Task :: Arrange every line from the one containing "Where should I" (that line included) through the end of the items as a JSON list of strings, one string per line, with blank lines skipped. Leave the pictures out of your answer.

::: Given data

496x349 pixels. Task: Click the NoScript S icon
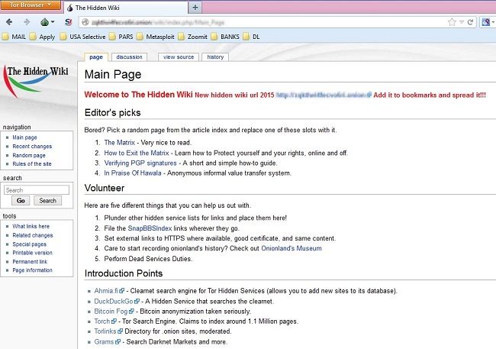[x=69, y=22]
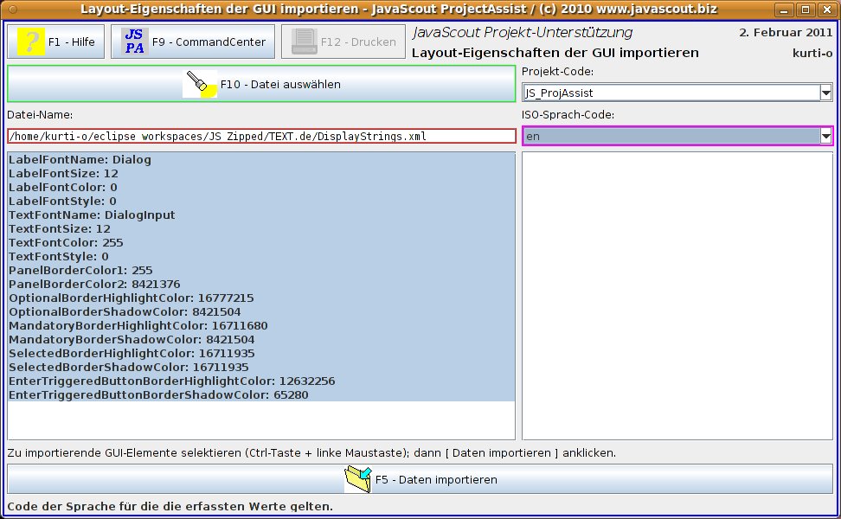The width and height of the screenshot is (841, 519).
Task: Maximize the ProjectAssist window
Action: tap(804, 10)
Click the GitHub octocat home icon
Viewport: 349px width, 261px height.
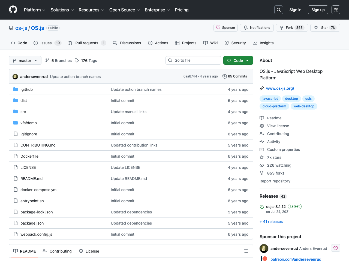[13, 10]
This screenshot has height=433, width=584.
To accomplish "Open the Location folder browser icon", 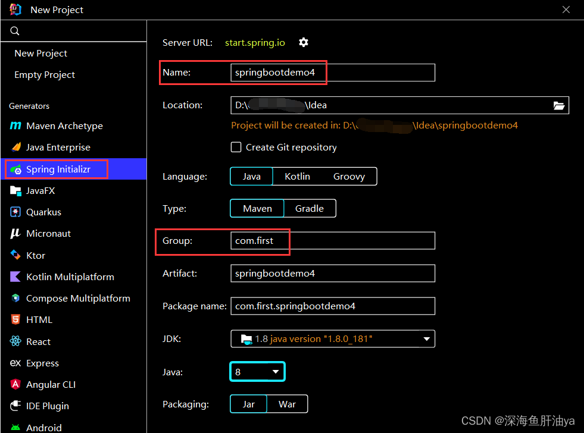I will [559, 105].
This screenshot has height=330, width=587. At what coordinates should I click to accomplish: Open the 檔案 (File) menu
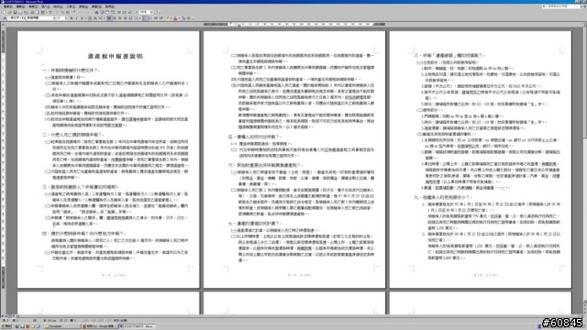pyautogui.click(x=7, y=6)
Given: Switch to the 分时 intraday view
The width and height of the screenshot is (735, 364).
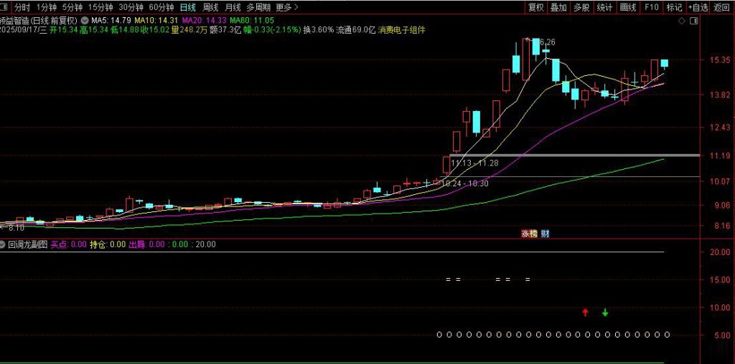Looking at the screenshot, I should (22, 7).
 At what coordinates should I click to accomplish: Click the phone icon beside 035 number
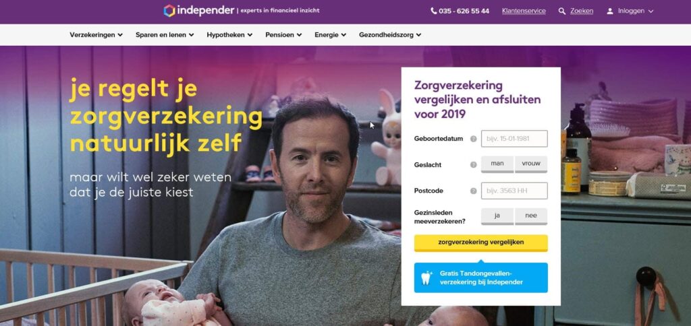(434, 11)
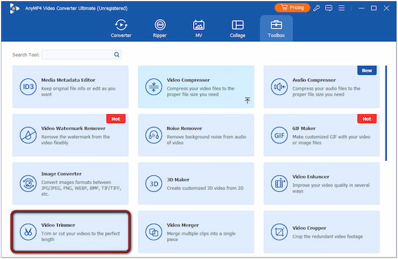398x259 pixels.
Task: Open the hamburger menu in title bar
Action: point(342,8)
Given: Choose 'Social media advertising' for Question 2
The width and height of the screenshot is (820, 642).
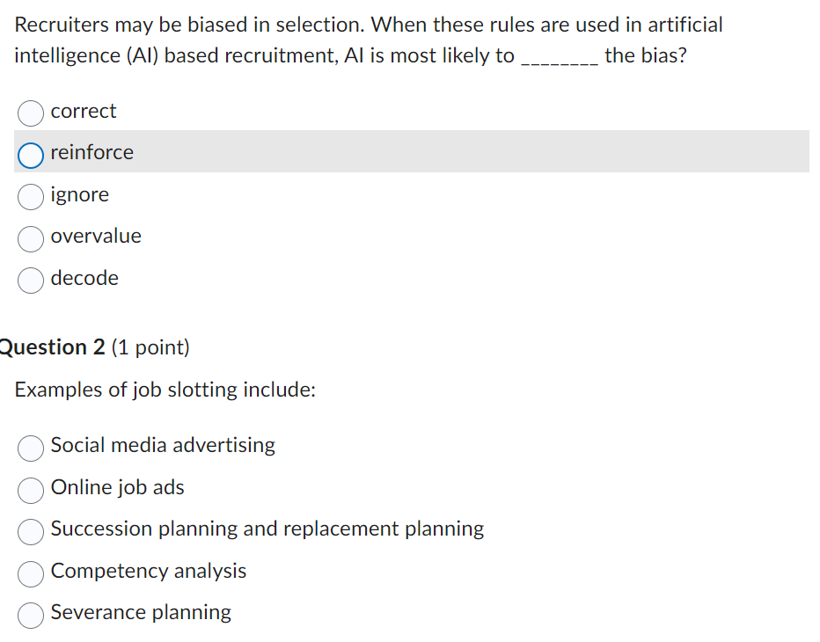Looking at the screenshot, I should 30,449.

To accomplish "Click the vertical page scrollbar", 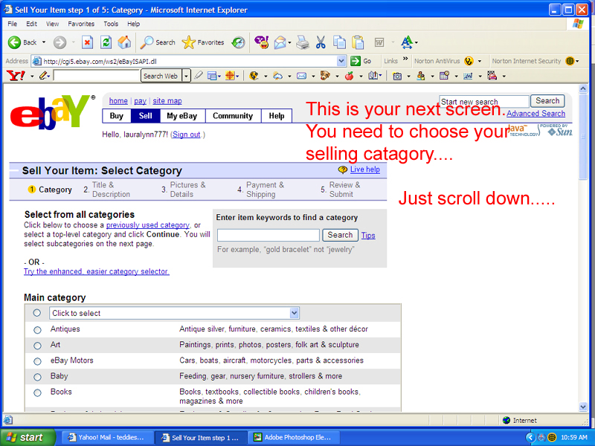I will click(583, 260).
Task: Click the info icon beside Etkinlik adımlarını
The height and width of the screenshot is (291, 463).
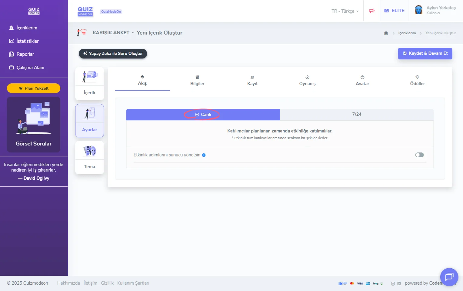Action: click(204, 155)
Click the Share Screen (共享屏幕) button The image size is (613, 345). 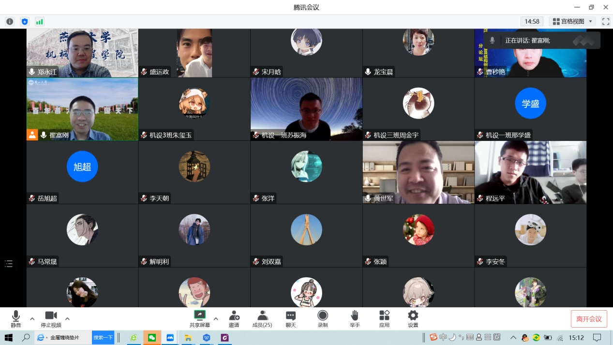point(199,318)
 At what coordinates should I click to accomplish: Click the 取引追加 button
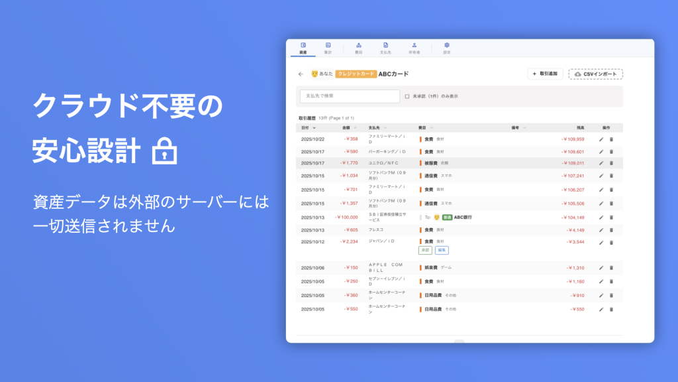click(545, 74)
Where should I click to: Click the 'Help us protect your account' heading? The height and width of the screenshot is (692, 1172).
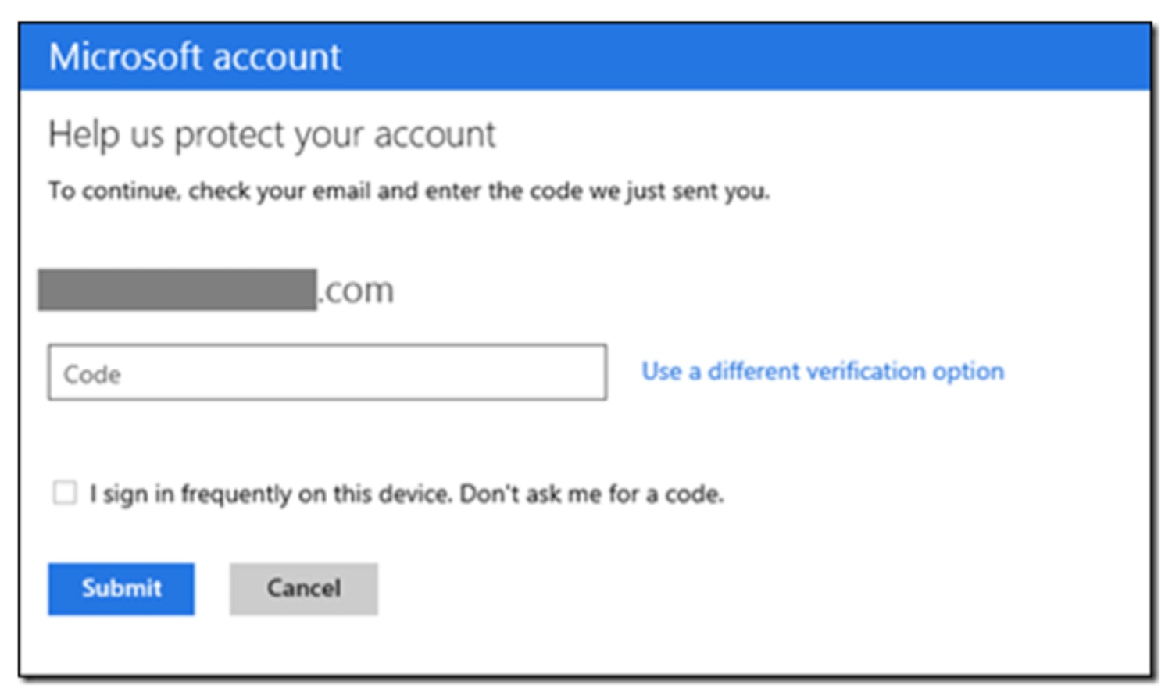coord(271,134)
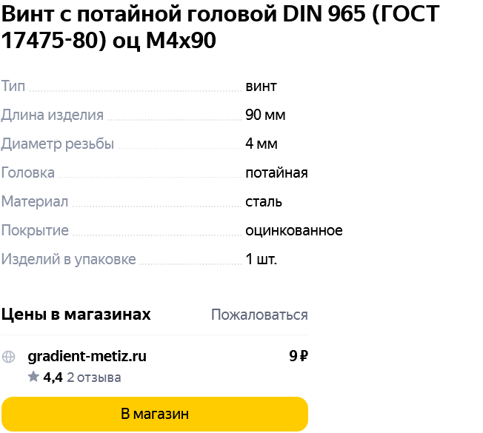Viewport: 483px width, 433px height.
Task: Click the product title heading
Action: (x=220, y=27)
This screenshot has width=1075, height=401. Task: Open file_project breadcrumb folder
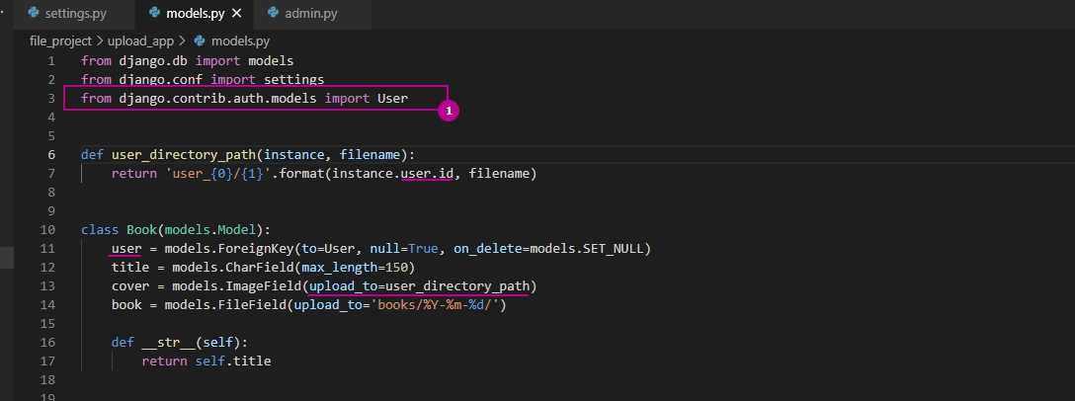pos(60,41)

::::::

Reply to the task ::
[
  "Where should I click to: Click the 'Help us protect your account' heading? The height and width of the screenshot is (692, 1172).",
  "coord(271,134)",
  "Viewport: 483px width, 433px height.",
  "Task: Click the product title heading",
  "Action: (x=220, y=27)",
  "This screenshot has width=1075, height=401. Task: Open file_project breadcrumb folder",
  "pos(60,41)"
]